══ MATERIAL SHOWN ══

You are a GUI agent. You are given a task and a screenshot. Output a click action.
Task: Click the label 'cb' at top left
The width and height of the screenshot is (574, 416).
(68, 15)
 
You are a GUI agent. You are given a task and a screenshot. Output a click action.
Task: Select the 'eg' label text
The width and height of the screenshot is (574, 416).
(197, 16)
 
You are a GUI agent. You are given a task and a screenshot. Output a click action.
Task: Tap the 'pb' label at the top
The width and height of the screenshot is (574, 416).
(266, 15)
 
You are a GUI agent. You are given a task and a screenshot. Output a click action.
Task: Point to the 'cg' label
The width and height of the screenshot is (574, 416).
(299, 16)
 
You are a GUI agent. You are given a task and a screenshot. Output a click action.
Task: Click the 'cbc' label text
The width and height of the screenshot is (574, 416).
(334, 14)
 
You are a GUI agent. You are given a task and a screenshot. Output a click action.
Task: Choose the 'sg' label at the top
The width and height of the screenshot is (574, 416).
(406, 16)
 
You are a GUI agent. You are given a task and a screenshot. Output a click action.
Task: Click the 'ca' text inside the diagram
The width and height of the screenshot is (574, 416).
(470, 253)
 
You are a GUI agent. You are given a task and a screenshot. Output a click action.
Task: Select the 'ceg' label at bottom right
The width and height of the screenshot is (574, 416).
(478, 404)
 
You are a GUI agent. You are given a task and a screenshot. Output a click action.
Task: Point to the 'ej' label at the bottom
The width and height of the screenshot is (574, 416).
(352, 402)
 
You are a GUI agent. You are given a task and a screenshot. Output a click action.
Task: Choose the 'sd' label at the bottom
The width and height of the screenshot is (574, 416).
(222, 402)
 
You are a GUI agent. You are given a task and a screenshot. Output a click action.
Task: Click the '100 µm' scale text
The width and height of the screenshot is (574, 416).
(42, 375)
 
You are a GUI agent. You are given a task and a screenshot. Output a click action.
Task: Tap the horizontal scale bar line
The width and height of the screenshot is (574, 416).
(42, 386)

═══

__GIVEN EXERCISE__
Extract each line above that contains the string "Choose", treating uppercase and lowercase as distinct.

__EXERCISE OUTPUT__
Task: Choose the 'sg' label at the top
Task: Choose the 'sd' label at the bottom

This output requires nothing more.